═══ MATERIAL FOR THIS TASK ═══

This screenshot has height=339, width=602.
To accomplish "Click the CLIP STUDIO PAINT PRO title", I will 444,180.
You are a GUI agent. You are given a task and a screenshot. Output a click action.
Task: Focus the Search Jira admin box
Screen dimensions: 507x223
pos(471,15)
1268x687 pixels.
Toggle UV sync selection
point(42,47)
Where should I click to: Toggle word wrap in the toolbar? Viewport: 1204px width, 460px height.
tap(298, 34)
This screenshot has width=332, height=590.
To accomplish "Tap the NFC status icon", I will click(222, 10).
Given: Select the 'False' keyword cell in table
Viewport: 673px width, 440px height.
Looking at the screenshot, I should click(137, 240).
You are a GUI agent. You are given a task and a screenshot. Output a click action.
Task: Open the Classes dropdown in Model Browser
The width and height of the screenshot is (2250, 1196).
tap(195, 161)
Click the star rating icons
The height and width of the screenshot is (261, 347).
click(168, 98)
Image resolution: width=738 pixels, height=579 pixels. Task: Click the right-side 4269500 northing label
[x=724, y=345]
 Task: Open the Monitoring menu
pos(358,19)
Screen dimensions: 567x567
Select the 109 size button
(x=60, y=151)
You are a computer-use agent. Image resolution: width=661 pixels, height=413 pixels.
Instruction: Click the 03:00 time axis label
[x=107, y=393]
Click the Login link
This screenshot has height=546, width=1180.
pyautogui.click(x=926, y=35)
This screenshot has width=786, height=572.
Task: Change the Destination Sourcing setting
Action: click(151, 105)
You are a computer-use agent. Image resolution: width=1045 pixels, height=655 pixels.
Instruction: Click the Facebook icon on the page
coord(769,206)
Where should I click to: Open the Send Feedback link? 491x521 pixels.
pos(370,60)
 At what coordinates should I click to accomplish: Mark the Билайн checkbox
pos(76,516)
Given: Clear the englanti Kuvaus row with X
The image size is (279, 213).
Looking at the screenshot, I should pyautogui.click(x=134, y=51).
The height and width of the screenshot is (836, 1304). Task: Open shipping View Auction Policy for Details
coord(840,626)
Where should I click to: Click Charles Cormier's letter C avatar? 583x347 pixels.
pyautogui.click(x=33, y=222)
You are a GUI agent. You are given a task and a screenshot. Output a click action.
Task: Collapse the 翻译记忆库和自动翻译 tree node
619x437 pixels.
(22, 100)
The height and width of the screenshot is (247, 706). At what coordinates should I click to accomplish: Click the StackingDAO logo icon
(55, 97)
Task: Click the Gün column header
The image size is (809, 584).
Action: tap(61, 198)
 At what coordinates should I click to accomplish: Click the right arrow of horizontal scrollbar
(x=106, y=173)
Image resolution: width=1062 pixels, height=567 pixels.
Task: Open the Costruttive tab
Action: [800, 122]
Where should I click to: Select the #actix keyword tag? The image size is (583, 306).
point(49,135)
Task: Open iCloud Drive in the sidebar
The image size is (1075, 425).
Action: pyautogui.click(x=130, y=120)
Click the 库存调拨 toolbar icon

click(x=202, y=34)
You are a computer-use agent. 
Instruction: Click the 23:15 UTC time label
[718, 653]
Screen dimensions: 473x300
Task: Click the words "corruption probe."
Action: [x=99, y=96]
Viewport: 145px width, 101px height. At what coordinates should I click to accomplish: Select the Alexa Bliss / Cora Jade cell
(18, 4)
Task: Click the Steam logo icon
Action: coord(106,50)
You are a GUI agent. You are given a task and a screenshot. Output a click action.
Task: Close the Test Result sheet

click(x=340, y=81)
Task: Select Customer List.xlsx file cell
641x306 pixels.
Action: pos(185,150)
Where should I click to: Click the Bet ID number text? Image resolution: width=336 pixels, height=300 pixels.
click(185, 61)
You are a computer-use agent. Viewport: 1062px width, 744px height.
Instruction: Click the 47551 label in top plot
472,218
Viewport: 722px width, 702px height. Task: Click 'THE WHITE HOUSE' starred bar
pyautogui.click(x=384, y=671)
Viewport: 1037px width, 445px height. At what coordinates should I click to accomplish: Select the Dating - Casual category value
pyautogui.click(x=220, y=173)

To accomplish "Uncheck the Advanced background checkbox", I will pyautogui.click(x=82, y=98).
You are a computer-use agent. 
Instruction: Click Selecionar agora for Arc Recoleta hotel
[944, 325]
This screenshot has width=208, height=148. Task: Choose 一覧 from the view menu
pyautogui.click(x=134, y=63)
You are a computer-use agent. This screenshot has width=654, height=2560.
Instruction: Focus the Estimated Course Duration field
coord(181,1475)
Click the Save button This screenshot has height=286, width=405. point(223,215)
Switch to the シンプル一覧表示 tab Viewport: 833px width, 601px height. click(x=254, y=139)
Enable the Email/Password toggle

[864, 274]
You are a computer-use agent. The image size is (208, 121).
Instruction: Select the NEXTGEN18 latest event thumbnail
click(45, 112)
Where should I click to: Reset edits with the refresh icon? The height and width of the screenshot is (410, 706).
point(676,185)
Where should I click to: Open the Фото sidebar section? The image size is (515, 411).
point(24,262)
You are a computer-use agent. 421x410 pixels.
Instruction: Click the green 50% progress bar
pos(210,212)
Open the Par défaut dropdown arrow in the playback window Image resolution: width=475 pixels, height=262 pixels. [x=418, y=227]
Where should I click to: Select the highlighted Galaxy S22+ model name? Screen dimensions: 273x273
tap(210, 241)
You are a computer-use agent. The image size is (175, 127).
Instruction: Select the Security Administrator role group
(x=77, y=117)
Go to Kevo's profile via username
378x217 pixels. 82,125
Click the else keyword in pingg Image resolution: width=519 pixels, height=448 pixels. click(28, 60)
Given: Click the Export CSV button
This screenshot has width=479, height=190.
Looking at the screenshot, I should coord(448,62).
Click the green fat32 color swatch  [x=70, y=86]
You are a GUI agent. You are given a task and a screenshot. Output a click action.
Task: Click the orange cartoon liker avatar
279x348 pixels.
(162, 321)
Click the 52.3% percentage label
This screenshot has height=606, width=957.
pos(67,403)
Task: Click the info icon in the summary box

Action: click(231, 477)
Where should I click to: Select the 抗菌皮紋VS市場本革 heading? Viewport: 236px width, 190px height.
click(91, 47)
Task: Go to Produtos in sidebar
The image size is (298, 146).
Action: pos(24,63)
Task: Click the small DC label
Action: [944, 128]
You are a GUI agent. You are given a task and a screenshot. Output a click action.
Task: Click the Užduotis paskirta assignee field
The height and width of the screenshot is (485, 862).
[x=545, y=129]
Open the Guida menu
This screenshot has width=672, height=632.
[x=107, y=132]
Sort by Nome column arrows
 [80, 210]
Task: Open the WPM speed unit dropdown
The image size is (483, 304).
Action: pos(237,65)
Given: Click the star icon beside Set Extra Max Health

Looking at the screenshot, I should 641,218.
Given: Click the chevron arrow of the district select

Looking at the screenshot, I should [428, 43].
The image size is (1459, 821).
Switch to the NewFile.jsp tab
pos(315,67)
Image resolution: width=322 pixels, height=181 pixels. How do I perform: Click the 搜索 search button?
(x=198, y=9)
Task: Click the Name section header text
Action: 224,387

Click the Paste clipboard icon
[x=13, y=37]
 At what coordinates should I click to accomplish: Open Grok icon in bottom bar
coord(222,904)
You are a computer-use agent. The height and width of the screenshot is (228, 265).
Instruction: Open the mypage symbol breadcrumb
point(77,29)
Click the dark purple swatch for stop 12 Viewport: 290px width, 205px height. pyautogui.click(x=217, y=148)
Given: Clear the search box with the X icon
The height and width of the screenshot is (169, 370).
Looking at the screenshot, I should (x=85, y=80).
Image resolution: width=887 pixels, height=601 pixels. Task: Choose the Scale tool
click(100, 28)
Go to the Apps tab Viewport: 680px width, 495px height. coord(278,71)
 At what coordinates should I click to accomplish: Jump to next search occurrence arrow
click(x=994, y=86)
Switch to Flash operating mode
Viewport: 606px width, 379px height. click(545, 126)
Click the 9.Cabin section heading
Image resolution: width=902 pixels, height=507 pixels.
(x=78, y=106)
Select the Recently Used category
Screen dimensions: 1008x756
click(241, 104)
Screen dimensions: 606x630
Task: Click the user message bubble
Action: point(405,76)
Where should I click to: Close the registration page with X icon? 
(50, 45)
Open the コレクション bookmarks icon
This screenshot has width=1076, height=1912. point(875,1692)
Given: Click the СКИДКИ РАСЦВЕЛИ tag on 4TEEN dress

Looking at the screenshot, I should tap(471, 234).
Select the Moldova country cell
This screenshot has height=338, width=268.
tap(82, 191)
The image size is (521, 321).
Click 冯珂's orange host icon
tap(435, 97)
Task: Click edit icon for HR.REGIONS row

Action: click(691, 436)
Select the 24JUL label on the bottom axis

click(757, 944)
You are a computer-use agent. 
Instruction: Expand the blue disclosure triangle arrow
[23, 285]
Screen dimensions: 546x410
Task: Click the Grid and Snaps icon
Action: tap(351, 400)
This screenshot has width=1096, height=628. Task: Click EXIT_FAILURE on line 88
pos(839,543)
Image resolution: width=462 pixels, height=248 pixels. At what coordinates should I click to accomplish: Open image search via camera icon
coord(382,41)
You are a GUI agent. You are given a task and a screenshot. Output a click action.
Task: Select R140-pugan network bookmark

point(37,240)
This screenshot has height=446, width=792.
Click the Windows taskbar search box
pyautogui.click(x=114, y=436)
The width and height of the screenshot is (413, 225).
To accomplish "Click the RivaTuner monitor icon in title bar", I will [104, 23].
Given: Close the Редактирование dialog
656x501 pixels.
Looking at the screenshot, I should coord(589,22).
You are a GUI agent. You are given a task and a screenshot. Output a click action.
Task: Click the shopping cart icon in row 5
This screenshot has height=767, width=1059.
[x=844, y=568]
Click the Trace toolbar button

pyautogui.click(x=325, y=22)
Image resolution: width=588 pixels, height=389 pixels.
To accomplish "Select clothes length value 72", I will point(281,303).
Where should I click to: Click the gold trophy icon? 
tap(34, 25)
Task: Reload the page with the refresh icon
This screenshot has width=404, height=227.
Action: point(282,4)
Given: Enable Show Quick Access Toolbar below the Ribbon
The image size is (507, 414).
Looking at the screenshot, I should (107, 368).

═══

- [TASK TO CARRY OUT] Across all the records above, find each line with "title" in it and copy it.

- [RESPONSE]
To accomplish "Click the CLIP STUDIO PAINT PRO title", I will 444,180.
To accomplish "Click the RivaTuner monitor icon in title bar", I will [104, 23].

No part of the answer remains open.